I think most professionals reading this blog would subscribe to the professional opinion that PE and Wellness classes are probably some of the most important classes that students can take in their K-12 educational journey. However, many PE or Wellness Departments are typically all defending their budgets, curriculum, and even their very “existence” as a necessary educational teaching staff.
All educational departments typically have some sort of challenging component in their curriculum, for example: science has the creation vs. evolution argument, English has the ongoing battle that certain books may or may not be deemed “acceptable” for study in some districts, history has the debates related to which perspective the book or curricula is written from. I’m sure we could list every educational discipline and a related debate for a component of its curriculum. But, PE is different in its battles. as they tend to take more heat than the other disciplines.
Unlike core subjects, Physical Education at times has to defend its very existence as a necessary department or entire curriculum. However, there has been a trend in the last decade or so connected to one very specific PE unit that I have found has generated particularly spirited discussion, unwanted attention, and interesting debate and consequently has been not as easy to defend.
Lifetime Activities and Yard Games
As usual, there is the educated vs. uneducated perspective. The unit that has become very popular in the last decade or so is what many departments refer to as a “Recreational” unit. Some departments call it “Yard Games”, others call it “Lifetime Pursuits or Activities”, and there are all other sorts of descriptive unit names for this nucleus of content. Typically, this is a unit that teaches students how to be productive and enjoy their time with friends or family in an active sort of way.
In the past, foundations of this unit usually would revolve around volleyball, tennis, ping pong, badminton, and maybe even some version of golf. Most modern recreational units have evolved into reflections of what used to be viewed as far more family gathering activities or yard games such as horseshoes, bocce, croquet and a variety of toss games such as ladder toss, cornhole/bean bags, ring toss, lawn darts, etc.
I am constantly receiving reports from PE colleagues that there is a ton of resistance to this sort of curriculum from those within and without the educational world. However, many PE teachers are sharing that the vast majority of the complaints are coming from within their own school staff rather than from parents or taxpayers. I find this fascinating and troubling.

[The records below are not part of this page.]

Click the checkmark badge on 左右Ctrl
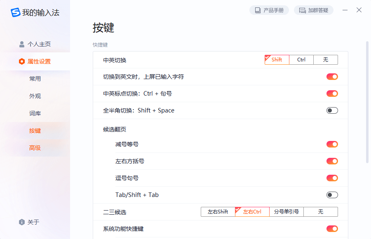The height and width of the screenshot is (239, 371). coord(238,209)
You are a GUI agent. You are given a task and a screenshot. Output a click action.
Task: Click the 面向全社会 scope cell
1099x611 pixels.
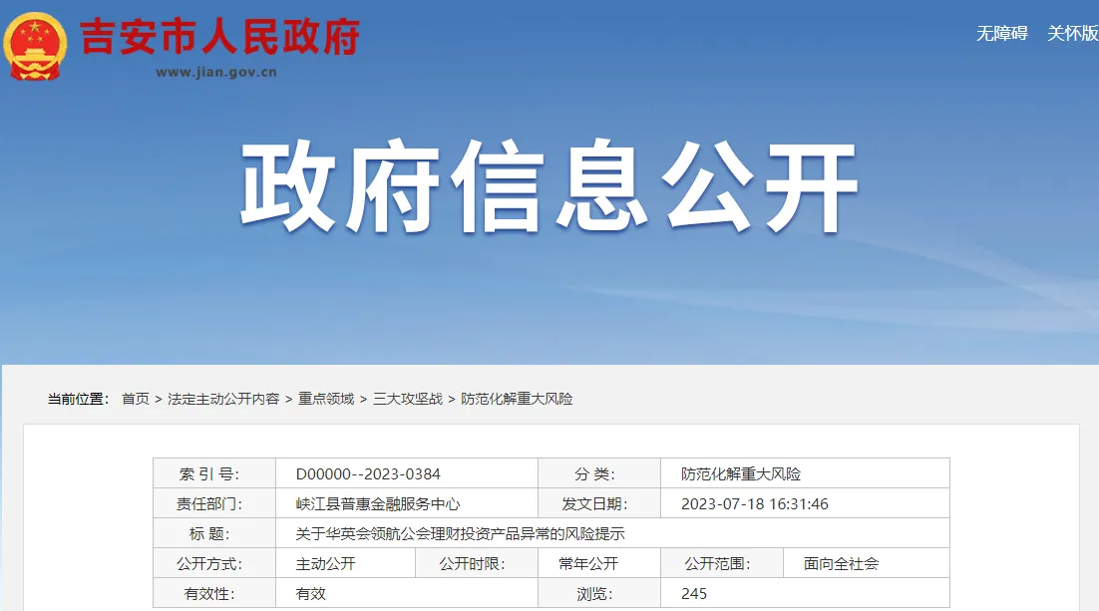(867, 563)
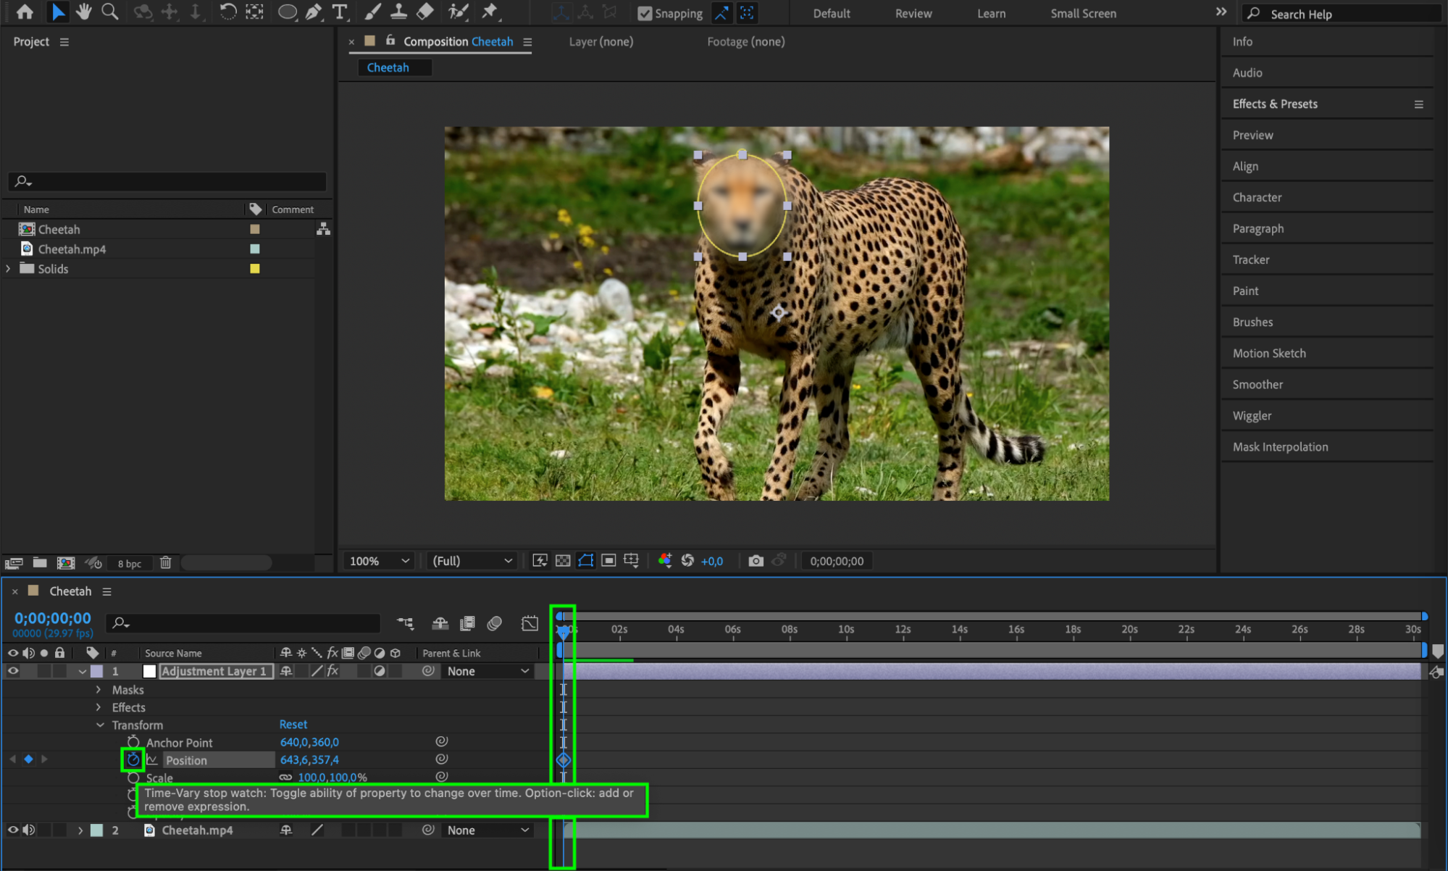
Task: Select the Hand tool in toolbar
Action: point(84,12)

Most would agree that education in general has had to take on more and more roles over the past 20 years or so; teachers used to strictly teach years ago and that was the job. Now, teachers typically find themselves teaching AND acting as pseudo other forms of society, such as: parents, mentors, coaches, therapists, “nurses”, etc. Education has been tasked with doing more and more each year, so I find it troubling that other teachers are challenging the PE/Wellness staff related to their content and curriculum.
Families don’t gather as much as they used to do so; kids don’t play outside in groups the way they used to. Consequently, kids are not learning to organize group games and they are not learning to spend their time recreationally the way we did years ago at family/neighborhood gatherings. I see this evolving recreational unit as necessary and important to the social and effective development of many of our students. We are teaching and encouraging students to be social, active, and have fun while playing. Isn’t this one of the critical cornerstones to PE curriculum?
There is always going to be some sort of debate with educated and uneducated individuals related to comprehensive well-rounded education and usually the spark of resistance comes from outside the educational arena. 21st Century education is VERY different from its educational predecessors; it seems that we need to teach everything to every student today, recreational games and activities included.
What is your take as a professional PE colleague? Is the recreational unit a necessary component or just “fluff” as some colleagues would seem to claim? Do we need the recreational component and can we make room for them in our already limited and “curriculum-cramped” time frames? Where do you stand on this growing curriculum debate?